JP2021021644A - Dust detection device - Google Patents

Abstract

To provide a dust detection device capable of identifying a dust generating source and detecting the floating state of dust.SOLUTION: A dust detection device 2 is provided, comprising a light source 4 configured to irradiate at least three types of pulsed light at different times, image capturing means 6 configured to capture images of dust D irradiated with the at least three types of pulsed light emitted from the light source 4, and display means 8 for displaying the images captured by the image capturing means 6.SELECTED DRAWING: Figure 1

Description

The present invention relates to a dust detection device that detects dust.

A wafer in which a plurality of devices such as ICs and LSIs are partitioned by a planned division line and formed on the surface is divided into individual device chips by a dicing device and a laser processing device, and each divided device chip is a mobile phone, a personal computer, etc.
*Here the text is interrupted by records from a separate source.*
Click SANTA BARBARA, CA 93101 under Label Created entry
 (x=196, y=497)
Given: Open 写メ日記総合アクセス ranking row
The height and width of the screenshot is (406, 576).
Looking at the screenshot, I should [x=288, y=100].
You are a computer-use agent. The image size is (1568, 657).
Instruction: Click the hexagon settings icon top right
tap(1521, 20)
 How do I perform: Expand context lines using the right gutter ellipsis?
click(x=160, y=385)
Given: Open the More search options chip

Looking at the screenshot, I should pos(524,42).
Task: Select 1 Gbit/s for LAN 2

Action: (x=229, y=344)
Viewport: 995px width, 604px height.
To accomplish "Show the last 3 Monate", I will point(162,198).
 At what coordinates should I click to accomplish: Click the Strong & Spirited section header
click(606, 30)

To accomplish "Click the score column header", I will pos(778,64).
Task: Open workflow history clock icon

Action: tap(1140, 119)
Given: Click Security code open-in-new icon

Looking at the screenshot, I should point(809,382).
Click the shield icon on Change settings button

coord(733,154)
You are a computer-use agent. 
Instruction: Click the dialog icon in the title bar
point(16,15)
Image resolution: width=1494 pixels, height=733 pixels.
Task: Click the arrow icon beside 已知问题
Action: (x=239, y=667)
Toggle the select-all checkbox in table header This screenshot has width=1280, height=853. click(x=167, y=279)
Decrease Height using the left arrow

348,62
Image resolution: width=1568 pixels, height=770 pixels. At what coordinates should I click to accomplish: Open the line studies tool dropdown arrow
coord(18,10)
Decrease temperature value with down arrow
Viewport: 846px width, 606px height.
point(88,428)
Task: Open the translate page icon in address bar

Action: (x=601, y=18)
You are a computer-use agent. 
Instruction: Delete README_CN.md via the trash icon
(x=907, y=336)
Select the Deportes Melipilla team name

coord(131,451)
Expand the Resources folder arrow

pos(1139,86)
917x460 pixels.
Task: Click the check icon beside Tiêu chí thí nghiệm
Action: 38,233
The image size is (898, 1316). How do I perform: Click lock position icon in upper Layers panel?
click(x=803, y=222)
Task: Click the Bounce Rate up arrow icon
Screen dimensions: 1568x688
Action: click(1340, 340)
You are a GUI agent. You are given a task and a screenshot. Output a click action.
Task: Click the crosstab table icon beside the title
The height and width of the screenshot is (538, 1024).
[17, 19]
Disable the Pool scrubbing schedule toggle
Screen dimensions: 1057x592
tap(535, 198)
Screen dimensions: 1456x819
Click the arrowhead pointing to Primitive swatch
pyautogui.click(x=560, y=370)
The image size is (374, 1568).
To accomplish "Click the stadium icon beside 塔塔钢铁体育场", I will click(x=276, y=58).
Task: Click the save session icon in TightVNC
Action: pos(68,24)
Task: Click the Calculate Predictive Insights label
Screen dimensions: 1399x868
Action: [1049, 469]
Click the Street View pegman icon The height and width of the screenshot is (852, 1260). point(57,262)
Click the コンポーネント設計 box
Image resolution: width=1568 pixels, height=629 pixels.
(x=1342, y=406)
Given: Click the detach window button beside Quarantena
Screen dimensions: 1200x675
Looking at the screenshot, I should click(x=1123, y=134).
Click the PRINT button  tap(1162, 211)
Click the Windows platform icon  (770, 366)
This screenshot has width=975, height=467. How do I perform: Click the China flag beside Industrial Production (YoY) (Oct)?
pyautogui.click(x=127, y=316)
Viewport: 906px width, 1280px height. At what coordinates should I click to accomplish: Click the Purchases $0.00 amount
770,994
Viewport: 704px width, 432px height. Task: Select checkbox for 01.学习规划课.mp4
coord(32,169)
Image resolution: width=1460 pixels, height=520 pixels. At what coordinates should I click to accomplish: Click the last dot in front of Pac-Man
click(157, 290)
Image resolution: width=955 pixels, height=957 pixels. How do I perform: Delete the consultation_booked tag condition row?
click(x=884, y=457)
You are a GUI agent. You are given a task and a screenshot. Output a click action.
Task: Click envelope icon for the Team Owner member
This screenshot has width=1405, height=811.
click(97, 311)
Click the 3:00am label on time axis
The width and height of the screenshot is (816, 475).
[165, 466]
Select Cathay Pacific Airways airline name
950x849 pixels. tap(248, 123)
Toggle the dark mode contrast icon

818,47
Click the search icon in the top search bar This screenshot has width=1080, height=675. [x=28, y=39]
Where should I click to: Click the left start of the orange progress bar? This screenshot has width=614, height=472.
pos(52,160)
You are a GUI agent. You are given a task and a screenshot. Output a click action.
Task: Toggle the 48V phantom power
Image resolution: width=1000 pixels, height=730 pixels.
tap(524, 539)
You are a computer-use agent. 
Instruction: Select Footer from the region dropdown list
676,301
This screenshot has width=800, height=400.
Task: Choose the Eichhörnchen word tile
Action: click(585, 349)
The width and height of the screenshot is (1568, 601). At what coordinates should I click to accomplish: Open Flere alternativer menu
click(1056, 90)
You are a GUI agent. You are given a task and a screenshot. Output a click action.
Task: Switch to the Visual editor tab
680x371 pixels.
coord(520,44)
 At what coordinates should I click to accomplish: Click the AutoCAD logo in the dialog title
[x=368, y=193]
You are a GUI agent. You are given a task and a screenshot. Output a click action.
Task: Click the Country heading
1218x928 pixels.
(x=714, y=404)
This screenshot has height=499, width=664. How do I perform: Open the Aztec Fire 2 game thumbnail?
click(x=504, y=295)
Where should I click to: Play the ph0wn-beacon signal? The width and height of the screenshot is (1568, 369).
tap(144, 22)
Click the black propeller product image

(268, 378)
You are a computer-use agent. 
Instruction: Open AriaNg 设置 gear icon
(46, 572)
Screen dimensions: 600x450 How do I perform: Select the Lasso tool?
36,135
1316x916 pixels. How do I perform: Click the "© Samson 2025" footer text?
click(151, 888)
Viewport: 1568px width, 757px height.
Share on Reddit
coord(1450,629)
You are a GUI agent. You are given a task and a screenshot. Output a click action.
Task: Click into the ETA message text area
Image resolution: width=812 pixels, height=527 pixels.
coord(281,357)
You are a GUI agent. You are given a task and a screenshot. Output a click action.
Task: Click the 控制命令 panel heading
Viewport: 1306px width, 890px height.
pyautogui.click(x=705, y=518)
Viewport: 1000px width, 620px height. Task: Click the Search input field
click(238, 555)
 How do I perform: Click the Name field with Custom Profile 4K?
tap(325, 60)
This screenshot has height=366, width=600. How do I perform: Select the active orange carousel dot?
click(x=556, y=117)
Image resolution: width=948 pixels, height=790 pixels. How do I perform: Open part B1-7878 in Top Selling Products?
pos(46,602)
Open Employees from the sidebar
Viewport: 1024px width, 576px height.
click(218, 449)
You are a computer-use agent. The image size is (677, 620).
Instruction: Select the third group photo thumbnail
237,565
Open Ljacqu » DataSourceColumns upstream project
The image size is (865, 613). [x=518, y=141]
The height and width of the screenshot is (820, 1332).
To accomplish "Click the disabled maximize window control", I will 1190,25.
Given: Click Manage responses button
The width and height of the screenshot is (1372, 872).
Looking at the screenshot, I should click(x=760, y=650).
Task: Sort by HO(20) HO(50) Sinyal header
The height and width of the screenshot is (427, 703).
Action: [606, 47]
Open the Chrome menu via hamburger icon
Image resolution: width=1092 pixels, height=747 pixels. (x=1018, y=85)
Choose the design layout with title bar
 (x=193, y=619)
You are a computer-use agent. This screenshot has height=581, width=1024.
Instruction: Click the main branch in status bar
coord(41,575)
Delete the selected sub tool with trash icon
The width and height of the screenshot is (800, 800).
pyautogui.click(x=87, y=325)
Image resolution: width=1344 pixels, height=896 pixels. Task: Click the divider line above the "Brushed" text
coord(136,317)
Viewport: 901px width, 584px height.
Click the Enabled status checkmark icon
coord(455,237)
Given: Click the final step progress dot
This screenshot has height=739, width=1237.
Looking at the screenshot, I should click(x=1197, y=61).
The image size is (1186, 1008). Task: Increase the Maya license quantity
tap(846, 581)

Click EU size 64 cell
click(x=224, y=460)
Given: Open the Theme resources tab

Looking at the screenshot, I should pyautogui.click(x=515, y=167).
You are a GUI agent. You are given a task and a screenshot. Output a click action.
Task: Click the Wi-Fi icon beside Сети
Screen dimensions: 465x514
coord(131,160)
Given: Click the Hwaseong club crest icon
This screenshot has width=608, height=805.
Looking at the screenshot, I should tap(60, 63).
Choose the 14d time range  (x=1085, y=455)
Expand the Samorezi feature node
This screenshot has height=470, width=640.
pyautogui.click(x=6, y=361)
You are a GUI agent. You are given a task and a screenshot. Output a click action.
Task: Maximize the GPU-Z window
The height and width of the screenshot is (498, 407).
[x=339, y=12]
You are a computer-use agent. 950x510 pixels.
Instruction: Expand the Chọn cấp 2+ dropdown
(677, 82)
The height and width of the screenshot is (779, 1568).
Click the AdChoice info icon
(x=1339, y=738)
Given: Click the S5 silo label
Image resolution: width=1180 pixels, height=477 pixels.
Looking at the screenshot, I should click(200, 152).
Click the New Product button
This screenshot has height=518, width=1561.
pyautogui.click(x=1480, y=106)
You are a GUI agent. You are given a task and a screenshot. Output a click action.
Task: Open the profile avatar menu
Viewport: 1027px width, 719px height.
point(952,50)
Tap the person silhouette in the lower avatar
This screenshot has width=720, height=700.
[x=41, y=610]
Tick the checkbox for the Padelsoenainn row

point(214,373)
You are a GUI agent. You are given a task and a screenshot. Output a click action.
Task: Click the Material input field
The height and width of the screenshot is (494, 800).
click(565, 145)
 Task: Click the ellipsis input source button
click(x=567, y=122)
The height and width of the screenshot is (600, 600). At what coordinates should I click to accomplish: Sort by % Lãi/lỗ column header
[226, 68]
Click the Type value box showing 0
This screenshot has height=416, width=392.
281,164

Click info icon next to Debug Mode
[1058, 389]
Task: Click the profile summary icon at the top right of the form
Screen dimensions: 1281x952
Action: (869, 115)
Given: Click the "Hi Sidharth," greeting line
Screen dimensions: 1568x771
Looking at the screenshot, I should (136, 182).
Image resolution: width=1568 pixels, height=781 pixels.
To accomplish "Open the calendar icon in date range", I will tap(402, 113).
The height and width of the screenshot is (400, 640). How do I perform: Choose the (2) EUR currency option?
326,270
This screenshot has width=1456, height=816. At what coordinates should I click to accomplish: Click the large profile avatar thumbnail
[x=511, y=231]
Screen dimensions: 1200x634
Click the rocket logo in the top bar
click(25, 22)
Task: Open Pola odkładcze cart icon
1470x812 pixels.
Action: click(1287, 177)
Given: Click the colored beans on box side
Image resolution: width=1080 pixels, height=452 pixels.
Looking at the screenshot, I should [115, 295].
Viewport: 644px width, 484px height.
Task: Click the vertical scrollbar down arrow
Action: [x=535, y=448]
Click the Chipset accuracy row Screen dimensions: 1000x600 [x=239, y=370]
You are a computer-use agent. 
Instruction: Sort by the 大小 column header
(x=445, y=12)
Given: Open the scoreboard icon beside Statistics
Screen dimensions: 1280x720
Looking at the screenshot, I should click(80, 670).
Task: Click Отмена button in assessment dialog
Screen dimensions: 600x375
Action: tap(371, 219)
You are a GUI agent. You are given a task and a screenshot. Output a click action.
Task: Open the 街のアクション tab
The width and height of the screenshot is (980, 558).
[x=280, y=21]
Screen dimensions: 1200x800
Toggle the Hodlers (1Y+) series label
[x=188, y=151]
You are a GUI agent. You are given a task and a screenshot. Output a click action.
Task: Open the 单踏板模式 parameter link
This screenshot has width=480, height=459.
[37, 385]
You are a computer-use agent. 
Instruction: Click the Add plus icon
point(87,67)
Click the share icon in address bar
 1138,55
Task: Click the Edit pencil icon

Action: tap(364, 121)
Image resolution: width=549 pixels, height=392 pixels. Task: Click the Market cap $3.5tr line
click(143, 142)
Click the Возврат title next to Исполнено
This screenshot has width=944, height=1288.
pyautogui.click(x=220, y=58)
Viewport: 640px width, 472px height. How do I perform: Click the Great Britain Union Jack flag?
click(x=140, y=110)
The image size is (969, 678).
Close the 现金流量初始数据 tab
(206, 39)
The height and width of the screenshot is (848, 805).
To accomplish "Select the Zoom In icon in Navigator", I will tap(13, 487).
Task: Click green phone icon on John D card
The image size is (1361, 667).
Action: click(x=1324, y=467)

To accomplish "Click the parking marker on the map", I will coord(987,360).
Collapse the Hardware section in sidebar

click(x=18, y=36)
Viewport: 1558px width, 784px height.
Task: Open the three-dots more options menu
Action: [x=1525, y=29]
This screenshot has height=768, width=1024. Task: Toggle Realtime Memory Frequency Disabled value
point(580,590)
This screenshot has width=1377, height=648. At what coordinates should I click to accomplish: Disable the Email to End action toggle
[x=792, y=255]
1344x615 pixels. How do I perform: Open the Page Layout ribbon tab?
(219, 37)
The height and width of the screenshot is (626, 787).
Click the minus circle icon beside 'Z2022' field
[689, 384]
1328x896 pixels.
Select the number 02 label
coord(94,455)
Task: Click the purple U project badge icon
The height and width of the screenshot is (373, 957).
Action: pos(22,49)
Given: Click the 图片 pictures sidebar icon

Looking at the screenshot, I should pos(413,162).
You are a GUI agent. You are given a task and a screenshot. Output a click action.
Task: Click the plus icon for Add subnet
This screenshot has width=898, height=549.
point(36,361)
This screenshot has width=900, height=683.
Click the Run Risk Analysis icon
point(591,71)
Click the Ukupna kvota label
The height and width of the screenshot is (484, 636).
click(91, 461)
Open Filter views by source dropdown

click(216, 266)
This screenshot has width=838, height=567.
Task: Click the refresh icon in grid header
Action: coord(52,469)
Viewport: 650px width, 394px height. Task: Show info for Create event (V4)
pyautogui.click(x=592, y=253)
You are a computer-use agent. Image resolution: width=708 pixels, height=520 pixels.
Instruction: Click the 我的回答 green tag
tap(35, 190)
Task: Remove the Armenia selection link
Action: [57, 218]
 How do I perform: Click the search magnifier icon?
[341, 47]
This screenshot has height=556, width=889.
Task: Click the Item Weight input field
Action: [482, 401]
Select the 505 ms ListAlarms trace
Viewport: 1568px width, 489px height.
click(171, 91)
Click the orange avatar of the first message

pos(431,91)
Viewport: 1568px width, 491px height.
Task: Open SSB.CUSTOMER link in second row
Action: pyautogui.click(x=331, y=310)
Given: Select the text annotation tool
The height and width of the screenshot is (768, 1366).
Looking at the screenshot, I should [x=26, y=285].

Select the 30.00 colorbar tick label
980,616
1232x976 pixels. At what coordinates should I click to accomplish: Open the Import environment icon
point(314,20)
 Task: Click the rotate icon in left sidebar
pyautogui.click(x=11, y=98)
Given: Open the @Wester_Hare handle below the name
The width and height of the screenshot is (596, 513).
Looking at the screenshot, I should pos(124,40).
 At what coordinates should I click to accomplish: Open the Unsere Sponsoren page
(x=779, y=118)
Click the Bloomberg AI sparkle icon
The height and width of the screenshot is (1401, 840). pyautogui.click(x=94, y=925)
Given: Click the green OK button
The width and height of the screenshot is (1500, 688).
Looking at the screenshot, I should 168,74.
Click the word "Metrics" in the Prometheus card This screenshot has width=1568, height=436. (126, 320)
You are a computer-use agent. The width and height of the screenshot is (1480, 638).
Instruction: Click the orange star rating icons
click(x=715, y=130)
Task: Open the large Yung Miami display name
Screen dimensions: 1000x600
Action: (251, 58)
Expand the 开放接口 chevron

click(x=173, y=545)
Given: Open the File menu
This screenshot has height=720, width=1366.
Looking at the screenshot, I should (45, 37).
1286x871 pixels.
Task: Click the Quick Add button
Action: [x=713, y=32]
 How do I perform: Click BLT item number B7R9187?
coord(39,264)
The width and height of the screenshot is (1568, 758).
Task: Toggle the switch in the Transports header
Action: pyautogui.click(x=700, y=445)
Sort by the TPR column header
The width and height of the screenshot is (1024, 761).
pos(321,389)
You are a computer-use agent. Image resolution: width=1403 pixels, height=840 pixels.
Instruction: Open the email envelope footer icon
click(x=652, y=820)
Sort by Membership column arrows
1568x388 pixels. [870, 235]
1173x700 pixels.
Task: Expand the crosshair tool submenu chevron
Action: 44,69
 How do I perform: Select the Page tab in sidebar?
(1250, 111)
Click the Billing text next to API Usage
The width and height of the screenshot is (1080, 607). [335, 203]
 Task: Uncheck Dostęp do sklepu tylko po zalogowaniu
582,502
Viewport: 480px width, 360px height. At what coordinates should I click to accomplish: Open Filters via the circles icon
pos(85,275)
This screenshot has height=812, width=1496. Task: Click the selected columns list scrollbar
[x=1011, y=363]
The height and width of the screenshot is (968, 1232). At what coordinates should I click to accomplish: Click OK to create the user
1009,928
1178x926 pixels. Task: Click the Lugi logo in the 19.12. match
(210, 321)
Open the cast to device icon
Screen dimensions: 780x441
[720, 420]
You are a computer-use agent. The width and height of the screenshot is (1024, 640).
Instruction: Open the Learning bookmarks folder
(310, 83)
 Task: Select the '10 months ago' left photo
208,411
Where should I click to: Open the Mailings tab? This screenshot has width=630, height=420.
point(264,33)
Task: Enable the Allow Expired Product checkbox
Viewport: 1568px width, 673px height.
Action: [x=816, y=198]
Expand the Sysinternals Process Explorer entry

Used for electrical equipment in Japan.

The dicing device and the laser processing device include a chuck table that sucks and holds the waha and a processing means that processes the waha that is sucked and held by the chuck table (in the dicing device, a cutting blade that cuts the waha while supplying cutting water). It is generally composed of a rotatably prepared cutting means, and in a laser processing apparatus, a laser beam irradiating means for irradiating a wafer with a laser beam) and a feeding means for relatively processing and feeding a chuck table and a processing means. The waha can be divided into individual device chips with high precision (see, for example, Patent Documents 1 and 2). Such a dicing device and a laser processing device are installed in a clean room with extremely little dust.

Japanese Unexamined Patent Publication No. 2008-279526 JP-A-2007-152355

However, although processing equipment including dicing equipment and laser processing equipment installed in the clean room may discharge dust and contaminate the inside of the clean room, it is difficult to identify the source of the dust and it is possible to detect the floating state of the dust. There is a problem that it is difficult.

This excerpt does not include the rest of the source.